*** Data extract ***

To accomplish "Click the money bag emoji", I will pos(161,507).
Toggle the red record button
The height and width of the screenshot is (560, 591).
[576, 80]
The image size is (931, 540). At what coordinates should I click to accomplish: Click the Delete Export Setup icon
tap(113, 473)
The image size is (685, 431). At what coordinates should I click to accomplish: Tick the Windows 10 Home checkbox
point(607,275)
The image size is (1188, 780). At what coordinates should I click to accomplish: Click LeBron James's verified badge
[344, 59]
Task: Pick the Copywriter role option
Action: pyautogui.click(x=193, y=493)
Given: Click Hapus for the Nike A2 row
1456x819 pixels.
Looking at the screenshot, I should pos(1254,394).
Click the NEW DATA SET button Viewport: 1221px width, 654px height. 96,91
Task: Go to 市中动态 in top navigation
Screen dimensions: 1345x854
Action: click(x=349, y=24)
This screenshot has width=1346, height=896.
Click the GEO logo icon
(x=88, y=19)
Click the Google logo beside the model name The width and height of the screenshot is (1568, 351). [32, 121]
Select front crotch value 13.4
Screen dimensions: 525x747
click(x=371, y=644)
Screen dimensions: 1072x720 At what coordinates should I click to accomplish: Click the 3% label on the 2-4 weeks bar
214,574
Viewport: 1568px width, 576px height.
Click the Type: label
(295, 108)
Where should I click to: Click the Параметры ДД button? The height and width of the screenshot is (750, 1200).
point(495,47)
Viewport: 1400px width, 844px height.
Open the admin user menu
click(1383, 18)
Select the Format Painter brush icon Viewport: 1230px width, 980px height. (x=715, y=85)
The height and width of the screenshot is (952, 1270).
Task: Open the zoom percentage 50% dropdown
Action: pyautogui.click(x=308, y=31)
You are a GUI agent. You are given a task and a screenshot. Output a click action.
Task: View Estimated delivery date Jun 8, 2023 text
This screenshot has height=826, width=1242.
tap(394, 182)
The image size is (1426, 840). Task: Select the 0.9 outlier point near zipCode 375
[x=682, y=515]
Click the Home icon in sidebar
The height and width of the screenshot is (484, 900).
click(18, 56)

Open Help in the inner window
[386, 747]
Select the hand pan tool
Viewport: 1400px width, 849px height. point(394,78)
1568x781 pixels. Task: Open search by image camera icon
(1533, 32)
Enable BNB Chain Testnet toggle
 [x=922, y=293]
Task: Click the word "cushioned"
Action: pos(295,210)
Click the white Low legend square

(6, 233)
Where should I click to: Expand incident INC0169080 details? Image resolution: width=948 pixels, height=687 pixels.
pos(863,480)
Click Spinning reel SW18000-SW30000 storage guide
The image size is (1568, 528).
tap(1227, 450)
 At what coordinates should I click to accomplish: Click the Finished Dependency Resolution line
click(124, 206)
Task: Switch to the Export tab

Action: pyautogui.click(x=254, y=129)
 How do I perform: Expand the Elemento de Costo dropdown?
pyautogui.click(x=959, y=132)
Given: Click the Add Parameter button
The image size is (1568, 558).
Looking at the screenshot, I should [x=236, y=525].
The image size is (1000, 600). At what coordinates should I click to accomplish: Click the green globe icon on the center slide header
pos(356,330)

***

• **Exercise**:
Which rows above contain the word "logo"? Return each of them in full, word for word.

• **Exercise output**:
Click the GEO logo icon
Click the Google logo beside the model name The width and height of the screenshot is (1568, 351). [32, 121]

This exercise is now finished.